The reason it'll get removed, IMO, is that reconciliation shows how toothless it is, and once Republicans start passing giant sweeping things with it and ignoring the parliamentarian's view to do so Dems will simply not care about it. Dems are the party of actually wanting to provide entitlements, and the ACA has shown that even not perfect entitlements will get broad support once they've been around long enough. That should give enough ammo to say 'look, we've tried to compromise and give the other side anything but they won't budge, so we'll just go ahead and pass laws when we can'.

It's possible, but I think of it as protection from populists and you can usually find at least a few Senators who will oppose removing it. The Democrats are unlikely to have as large a margin as they had in 2009 anytime soon so they'd have to be pretty unified for it to happen. We'll see.

1 hour ago, Mlle. Zabzie said:

Because the parties themselves each have fractures currently, and if for long enough what you have is highly competitive primaries between two interparty factions, what you eventually get is two different parties.
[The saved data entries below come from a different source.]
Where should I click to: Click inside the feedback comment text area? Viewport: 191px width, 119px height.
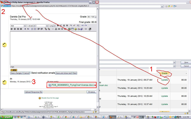pyautogui.click(x=52, y=48)
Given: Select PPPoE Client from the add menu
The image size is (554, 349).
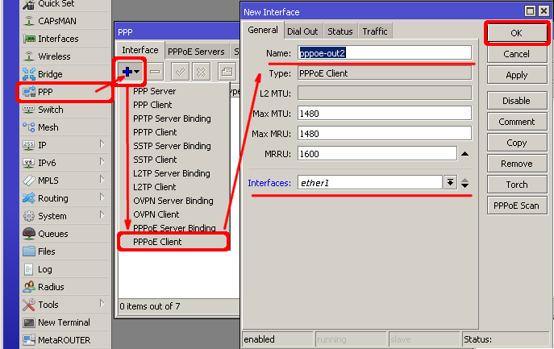Looking at the screenshot, I should point(157,242).
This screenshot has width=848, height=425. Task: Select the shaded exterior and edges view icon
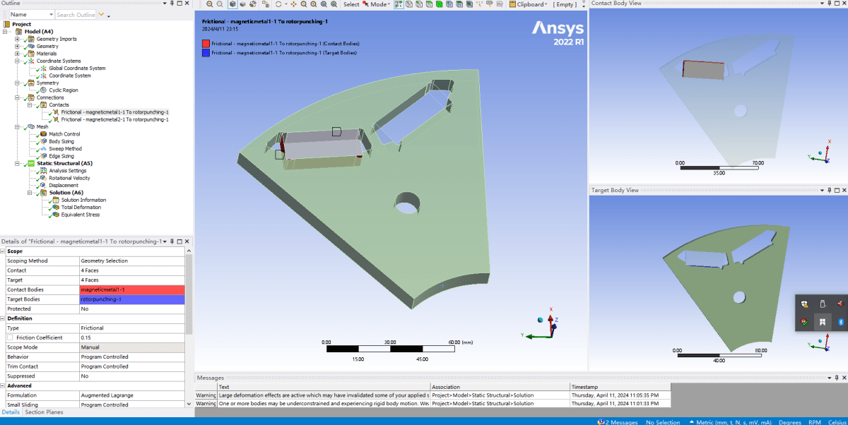[232, 4]
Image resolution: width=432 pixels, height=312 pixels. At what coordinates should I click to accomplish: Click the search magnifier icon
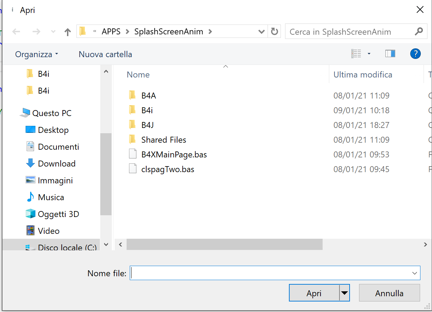(x=419, y=32)
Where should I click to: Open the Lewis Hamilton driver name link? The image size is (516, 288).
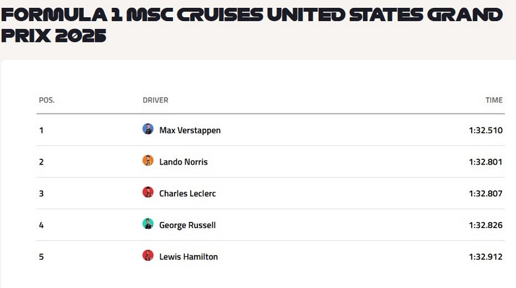[x=188, y=257]
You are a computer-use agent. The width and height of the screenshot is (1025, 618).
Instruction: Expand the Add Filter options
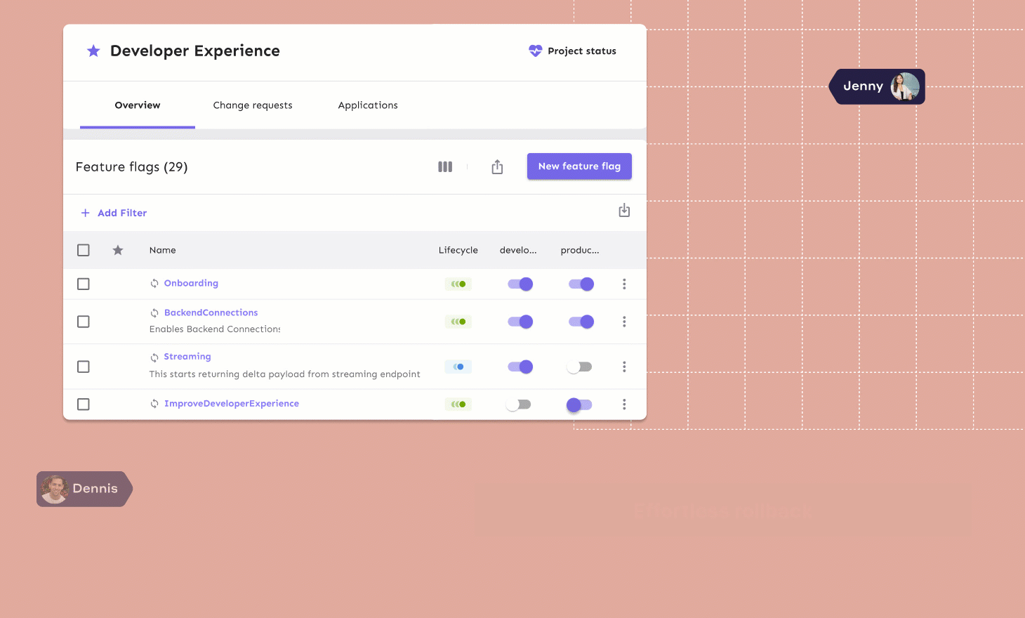point(114,213)
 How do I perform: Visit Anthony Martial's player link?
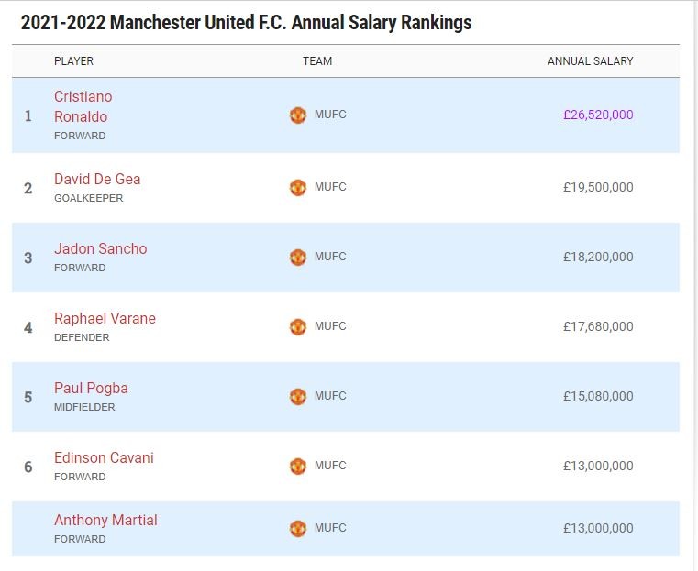(105, 520)
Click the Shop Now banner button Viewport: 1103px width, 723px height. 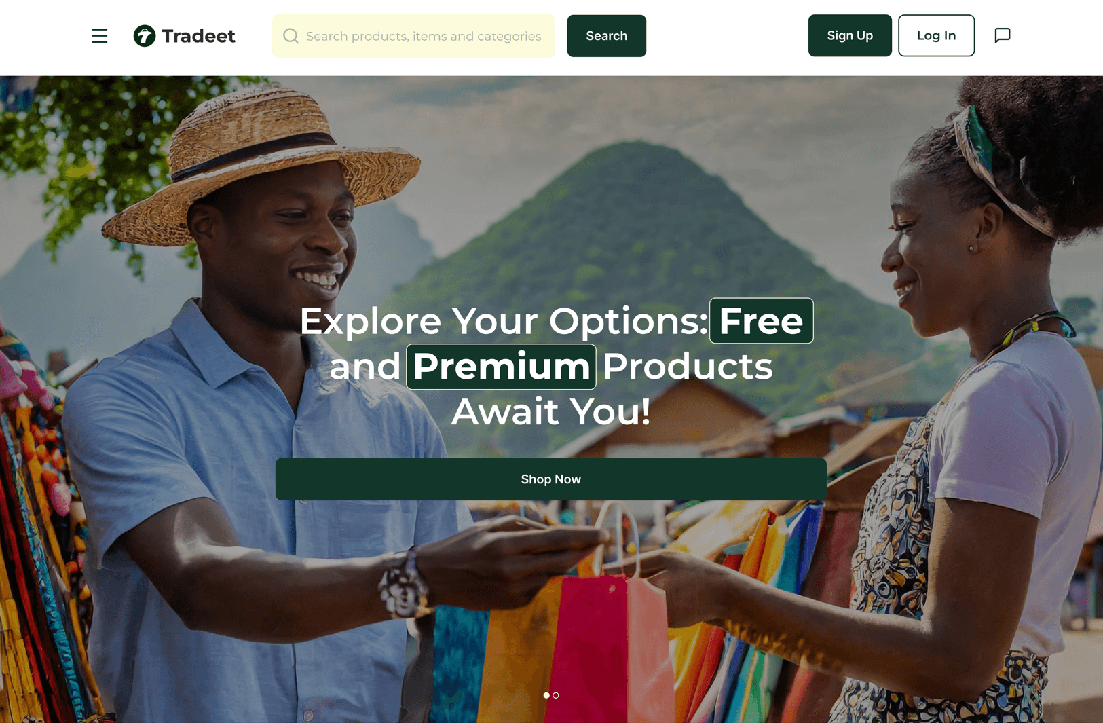(551, 479)
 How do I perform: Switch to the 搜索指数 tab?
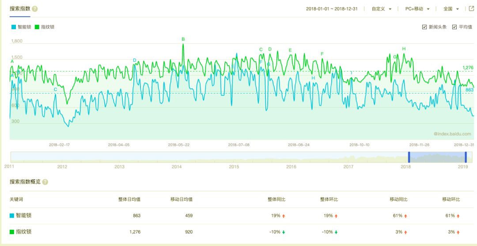pos(19,9)
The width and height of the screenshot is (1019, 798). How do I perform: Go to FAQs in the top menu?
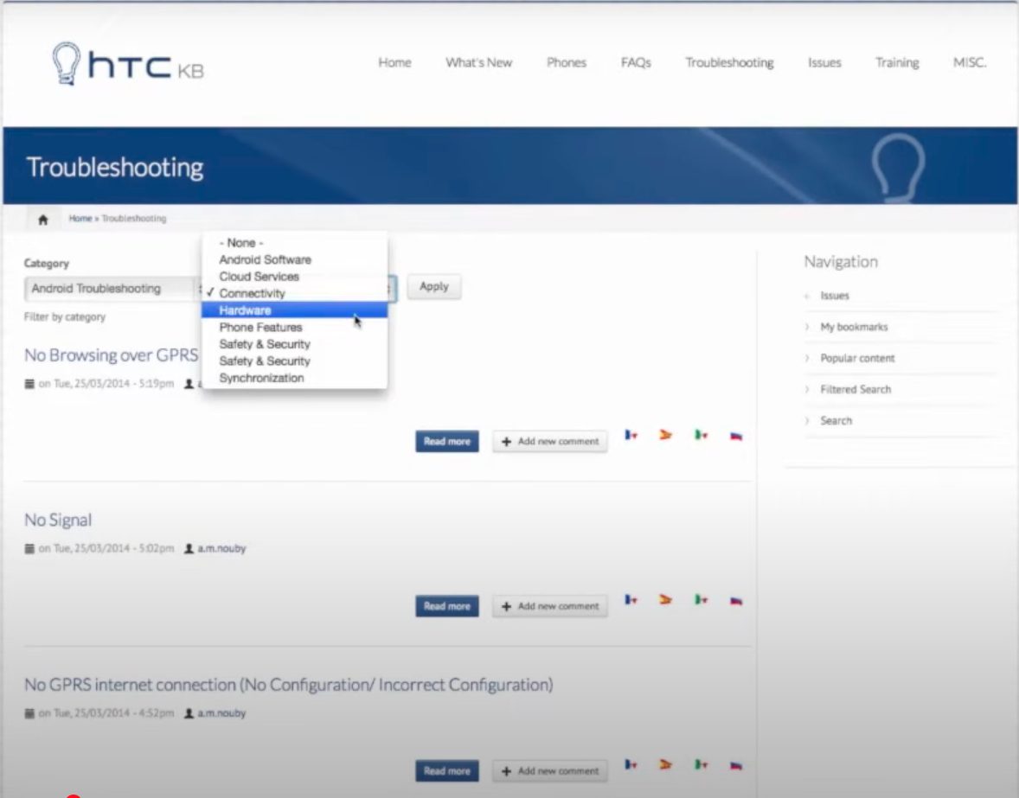pos(636,62)
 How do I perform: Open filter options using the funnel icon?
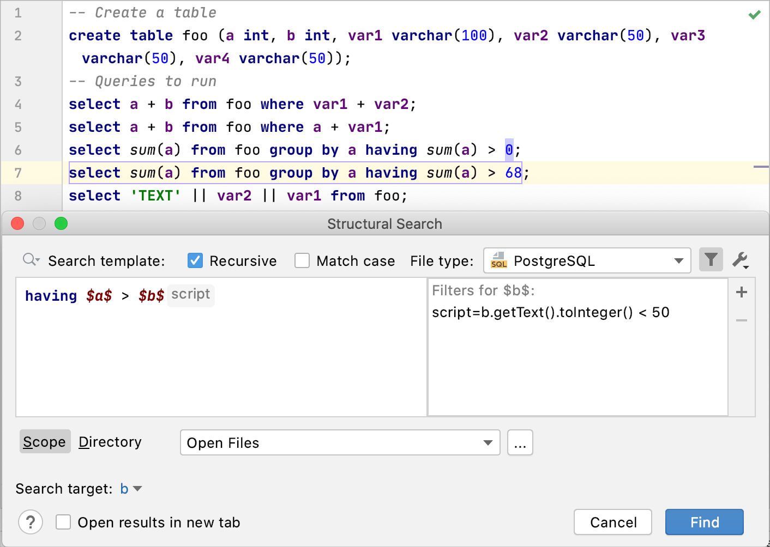[x=711, y=260]

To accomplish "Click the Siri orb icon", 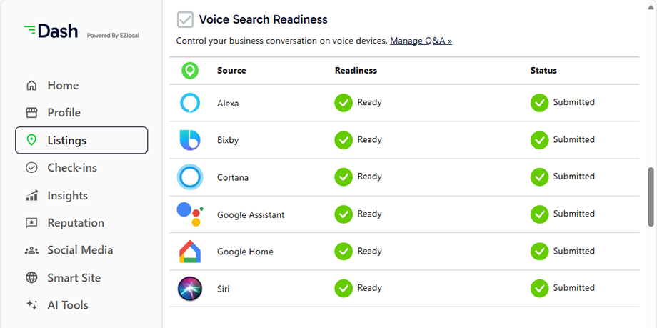I will click(190, 289).
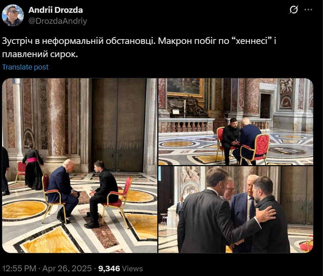This screenshot has width=323, height=276.
Task: Click the yellow marble floor circle in left photo
Action: click(23, 210)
There's an interesting phenomenon at work here: the parties are fractured, but they must stick together because otherwise they won't have any power at all. At the root of it is that population is more and more concentrated in a few metropolitan areas (people go where the money is) which means that the easiest path to winning the House and the Presidency will eventually be winning a minority of states with these urban areas. On the other hand, the Senate is completely independent of the population is so one can win by appealing to the more rural states. It is much harder to win in both places at the same time (if you look at a country map, today's politicians split along this divide) so unified control of government will probably become increasingly rare and the parties won't split.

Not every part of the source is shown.